>> Begin Available data

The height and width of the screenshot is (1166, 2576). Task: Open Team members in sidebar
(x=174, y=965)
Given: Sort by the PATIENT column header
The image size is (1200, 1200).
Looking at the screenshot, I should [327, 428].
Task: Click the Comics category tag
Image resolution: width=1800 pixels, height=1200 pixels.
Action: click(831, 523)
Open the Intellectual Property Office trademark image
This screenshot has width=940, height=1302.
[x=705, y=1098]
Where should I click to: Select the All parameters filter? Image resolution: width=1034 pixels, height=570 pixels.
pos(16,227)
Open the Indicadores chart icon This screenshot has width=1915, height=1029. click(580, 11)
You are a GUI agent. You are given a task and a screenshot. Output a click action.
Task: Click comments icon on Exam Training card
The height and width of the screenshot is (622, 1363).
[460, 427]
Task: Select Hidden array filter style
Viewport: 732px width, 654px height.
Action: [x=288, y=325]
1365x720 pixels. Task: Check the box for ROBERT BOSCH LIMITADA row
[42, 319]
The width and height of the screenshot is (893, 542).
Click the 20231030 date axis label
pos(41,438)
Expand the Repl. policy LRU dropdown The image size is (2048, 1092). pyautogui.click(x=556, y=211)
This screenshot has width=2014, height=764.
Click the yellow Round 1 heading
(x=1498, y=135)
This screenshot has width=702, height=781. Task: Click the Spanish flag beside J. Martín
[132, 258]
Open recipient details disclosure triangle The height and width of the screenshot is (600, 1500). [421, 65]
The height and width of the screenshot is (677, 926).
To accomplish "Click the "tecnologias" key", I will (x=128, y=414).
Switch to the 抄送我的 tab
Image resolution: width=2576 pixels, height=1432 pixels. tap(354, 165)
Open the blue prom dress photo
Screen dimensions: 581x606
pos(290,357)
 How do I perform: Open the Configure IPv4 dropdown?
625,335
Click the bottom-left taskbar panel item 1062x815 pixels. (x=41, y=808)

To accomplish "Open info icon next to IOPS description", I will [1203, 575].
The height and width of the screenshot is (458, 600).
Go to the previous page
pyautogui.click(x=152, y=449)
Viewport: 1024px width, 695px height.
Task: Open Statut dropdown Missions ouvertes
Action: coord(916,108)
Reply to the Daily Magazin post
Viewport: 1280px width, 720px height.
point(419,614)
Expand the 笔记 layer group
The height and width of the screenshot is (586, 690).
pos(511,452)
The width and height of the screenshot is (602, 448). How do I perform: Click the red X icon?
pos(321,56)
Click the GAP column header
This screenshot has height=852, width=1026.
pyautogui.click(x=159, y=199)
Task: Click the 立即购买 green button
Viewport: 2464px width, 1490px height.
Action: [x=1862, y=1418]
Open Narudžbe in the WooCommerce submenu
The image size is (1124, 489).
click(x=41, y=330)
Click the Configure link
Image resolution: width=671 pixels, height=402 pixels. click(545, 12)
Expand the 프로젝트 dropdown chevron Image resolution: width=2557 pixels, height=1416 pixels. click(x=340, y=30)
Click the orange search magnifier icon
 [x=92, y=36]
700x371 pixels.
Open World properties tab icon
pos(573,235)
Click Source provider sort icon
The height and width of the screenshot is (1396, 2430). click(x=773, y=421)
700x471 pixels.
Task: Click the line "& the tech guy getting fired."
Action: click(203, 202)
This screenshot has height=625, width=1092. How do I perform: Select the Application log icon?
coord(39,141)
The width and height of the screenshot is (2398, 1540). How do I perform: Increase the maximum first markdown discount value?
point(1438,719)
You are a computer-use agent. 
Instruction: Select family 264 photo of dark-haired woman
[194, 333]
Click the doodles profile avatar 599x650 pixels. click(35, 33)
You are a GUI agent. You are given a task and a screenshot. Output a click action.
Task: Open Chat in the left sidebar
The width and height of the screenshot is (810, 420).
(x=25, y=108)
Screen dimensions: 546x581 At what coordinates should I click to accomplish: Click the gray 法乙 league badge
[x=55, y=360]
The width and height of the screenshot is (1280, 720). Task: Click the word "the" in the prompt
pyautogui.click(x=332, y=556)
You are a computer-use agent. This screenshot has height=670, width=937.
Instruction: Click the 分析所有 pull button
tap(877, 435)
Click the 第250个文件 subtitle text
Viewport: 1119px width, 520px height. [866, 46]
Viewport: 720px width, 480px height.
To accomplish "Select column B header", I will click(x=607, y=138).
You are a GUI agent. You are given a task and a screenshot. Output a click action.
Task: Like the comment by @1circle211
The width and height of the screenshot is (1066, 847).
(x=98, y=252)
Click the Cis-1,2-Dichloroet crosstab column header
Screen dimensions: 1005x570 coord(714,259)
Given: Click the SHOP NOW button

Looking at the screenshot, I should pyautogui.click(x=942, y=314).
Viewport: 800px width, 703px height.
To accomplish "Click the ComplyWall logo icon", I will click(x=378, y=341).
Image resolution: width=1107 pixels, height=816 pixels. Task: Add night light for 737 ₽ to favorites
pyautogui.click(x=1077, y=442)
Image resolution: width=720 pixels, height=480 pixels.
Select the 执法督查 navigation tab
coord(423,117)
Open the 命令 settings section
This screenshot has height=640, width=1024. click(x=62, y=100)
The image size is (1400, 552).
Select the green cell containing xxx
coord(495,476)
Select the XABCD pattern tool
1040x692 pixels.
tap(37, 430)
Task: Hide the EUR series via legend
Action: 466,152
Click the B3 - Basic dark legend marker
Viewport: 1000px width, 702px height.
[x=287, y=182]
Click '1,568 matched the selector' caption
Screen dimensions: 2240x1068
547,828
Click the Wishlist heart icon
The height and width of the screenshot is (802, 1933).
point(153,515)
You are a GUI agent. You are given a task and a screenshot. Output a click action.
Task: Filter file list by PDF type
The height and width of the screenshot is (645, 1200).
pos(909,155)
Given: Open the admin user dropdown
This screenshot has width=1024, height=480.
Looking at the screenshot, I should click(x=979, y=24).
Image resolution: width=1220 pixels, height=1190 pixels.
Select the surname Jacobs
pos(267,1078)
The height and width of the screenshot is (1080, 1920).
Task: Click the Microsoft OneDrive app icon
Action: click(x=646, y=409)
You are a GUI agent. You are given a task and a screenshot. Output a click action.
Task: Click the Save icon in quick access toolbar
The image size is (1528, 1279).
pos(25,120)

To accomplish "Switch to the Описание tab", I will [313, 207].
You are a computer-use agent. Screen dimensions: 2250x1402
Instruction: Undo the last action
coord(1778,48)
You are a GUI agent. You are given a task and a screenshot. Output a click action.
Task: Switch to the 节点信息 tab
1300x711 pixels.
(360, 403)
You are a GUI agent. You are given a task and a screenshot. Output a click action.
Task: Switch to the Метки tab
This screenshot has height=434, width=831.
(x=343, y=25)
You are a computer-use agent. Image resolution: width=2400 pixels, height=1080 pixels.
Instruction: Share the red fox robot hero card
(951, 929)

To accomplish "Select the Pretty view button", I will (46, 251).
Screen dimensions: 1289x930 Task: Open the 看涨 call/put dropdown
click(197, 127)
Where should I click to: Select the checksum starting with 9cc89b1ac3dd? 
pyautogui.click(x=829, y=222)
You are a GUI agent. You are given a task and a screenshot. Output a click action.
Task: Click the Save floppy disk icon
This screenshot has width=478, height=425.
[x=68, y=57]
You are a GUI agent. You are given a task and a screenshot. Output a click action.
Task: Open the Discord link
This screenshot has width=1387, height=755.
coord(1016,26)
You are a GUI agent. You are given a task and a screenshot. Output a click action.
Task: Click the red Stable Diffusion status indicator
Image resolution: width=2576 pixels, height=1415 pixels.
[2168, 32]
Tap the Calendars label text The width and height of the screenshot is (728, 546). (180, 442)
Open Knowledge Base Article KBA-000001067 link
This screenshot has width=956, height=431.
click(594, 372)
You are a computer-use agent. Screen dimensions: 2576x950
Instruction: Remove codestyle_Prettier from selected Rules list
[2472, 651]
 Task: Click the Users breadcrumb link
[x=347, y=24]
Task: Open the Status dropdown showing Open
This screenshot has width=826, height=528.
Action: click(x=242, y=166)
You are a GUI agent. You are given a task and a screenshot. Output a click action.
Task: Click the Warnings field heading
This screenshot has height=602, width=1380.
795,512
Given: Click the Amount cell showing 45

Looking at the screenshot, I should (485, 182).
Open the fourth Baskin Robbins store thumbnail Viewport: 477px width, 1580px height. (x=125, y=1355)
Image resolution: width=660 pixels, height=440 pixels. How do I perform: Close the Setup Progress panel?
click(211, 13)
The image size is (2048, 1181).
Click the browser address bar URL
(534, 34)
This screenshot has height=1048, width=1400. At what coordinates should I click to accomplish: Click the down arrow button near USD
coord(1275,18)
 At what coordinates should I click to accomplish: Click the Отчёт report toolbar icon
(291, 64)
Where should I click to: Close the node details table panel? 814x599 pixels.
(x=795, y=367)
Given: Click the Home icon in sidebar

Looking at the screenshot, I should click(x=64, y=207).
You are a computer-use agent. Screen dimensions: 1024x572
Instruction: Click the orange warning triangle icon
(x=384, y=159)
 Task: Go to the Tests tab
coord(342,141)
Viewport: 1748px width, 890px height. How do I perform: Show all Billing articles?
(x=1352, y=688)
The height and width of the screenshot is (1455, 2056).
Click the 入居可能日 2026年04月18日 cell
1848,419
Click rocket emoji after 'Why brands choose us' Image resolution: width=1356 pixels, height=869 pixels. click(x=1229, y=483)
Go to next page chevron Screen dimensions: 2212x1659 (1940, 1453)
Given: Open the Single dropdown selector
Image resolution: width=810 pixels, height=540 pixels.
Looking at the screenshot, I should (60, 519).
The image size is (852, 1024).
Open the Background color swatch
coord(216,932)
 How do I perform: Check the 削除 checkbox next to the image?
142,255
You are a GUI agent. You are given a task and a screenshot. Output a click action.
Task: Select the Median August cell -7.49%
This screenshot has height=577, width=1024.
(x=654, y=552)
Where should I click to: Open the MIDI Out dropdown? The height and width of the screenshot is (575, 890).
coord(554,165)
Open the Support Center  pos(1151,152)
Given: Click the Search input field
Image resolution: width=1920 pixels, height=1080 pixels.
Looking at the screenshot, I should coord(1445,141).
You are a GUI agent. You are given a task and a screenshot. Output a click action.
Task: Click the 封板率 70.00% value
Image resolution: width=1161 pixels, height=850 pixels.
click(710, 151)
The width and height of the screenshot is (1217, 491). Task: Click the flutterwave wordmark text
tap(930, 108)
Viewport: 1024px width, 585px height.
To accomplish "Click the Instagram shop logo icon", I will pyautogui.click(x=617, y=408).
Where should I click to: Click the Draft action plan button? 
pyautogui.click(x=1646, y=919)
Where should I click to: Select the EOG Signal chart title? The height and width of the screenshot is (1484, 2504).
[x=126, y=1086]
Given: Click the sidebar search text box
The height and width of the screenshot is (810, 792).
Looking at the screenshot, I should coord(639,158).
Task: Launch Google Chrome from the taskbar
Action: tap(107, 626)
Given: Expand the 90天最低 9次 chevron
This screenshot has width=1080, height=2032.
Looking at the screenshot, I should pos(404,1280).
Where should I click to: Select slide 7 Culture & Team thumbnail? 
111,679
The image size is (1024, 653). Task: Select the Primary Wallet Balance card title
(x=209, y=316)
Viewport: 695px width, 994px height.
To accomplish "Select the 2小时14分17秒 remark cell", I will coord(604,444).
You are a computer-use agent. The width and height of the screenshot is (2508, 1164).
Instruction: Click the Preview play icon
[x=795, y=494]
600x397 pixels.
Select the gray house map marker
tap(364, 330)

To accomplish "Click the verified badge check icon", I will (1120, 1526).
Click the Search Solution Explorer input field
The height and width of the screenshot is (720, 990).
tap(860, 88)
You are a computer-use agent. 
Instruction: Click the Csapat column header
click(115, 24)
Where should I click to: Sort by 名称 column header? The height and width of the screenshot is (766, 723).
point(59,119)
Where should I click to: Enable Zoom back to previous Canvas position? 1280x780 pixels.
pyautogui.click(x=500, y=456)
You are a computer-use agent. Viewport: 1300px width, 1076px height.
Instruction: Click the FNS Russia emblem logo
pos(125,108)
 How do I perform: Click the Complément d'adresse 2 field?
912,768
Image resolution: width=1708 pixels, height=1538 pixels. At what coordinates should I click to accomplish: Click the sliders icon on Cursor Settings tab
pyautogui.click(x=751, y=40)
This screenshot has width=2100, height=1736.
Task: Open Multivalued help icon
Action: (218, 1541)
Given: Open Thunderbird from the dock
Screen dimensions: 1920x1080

>> End Available data

Exercise details
Copy out the data records, starting at the first line and ending at the line that contains "pos(41,438)", with both of those lines included.

Written answer
The height and width of the screenshot is (1166, 2576). Task: Open Team members in sidebar
(x=174, y=965)
Given: Sort by the PATIENT column header
The image size is (1200, 1200).
Looking at the screenshot, I should [327, 428].
Task: Click the Comics category tag
Image resolution: width=1800 pixels, height=1200 pixels.
Action: click(831, 523)
Open the Intellectual Property Office trademark image
This screenshot has width=940, height=1302.
[x=705, y=1098]
Where should I click to: Select the All parameters filter? Image resolution: width=1034 pixels, height=570 pixels.
pos(16,227)
Open the Indicadores chart icon This screenshot has width=1915, height=1029. click(580, 11)
You are a GUI agent. You are given a task and a screenshot. Output a click action.
Task: Click comments icon on Exam Training card
The height and width of the screenshot is (622, 1363).
[460, 427]
Task: Select Hidden array filter style
Viewport: 732px width, 654px height.
Action: [x=288, y=325]
1365x720 pixels. Task: Check the box for ROBERT BOSCH LIMITADA row
[42, 319]
The width and height of the screenshot is (893, 542).
Click the 20231030 date axis label
pos(41,438)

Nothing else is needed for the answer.